Traffic fine defaulters exceed 80%

Traffic fine defaulters exceed 80%

More than 85% of motorists committing traffic offences have ignored ticket fine payments. (Photo by Pattarapong Chatpattarasill)
More than 85% of motorists committing traffic offences have ignored ticket fine payments. (Photo by Pattarapong Chatpattarasill)

More than 85% of motorists committing traffic offences have ignored ticket fine payments worth several billion baht, but they will soon face retribution by being prohibited from renewing their annual car licences.

The measure to renew yearly vehicle licences, which will take effect from Oct 1, came as police on Wednesday unveiled a sharp rise in the number of rogue drivers, which are factored into the high number of road accidents and shocking casualty figures in Thailand.

“I hope this will help reduce the number of offenders,” assistant national police chief Damrongsak Kittipraphat said.

Traffic police last year issued 11 million tickets, which was double the number a year earlier, but drivers paid for only 1.3 million tickets, he said.

"In just one year, the number of overdue ticket fines rose to 9.7 million,'' he said.

Usually each traffic law violator is required to pay 500 baht on average.
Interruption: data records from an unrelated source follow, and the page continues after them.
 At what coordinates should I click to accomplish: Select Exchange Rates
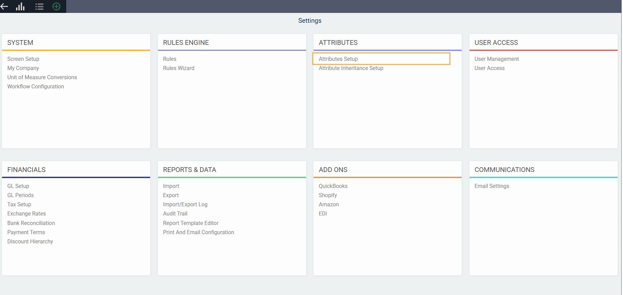26,213
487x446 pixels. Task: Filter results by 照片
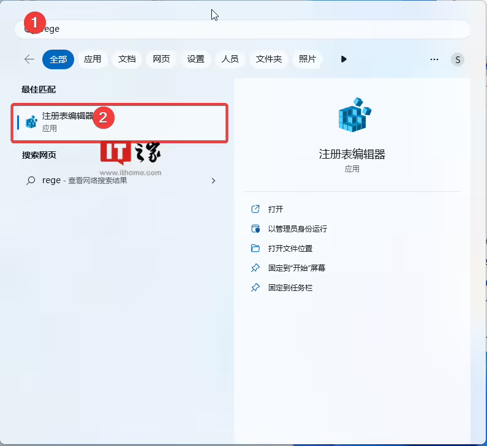308,59
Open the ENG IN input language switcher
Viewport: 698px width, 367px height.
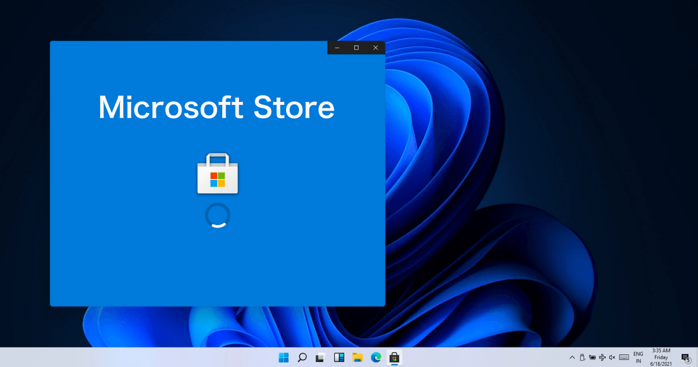click(638, 357)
This authorised police in 2018 to collect up to 5.5 billion baht.

“Also, in the first six months of this year, we’ve already issued seven million tickets, but 5.9 million, or 84%, of them have not been paid,” the national police assistant said.

Pol Lt Gen Damrongsak's agency also found several thousands of law breakers were repeat offenders, he said.

From January to May this year, nearly 7,000 people have died of road-related accidents and more than 412,000 victims were injured.

The fresh attempt not to renew yearly vehicle licences to help curb the crimes brings new hope to authorities. If drivers continue to ignore ticket fines, they will not be allowed to renew their car licences.

“If they do nothing, they will be fined another 2,000 baht for avoiding tax,” Pol Lt Gen Damrongsak said.

From Oct 1, drivers will be required to pay traffic fines and the yearly vehicle tax at the same time, but if they opt to pay only for the latter, they will be given temporary tax renewal stickers which will allow them to drive on streets for only 30 days, Land Transport Department chief Chanthira Burutpat said.

Meanwhile, the Royal Thai Police is reportedly considering scrapping an “award” given to traffic police who bring charges against offenders.

Usually 45% of ticket fines are shared among officers, but this is viewed as marring the image of police agency.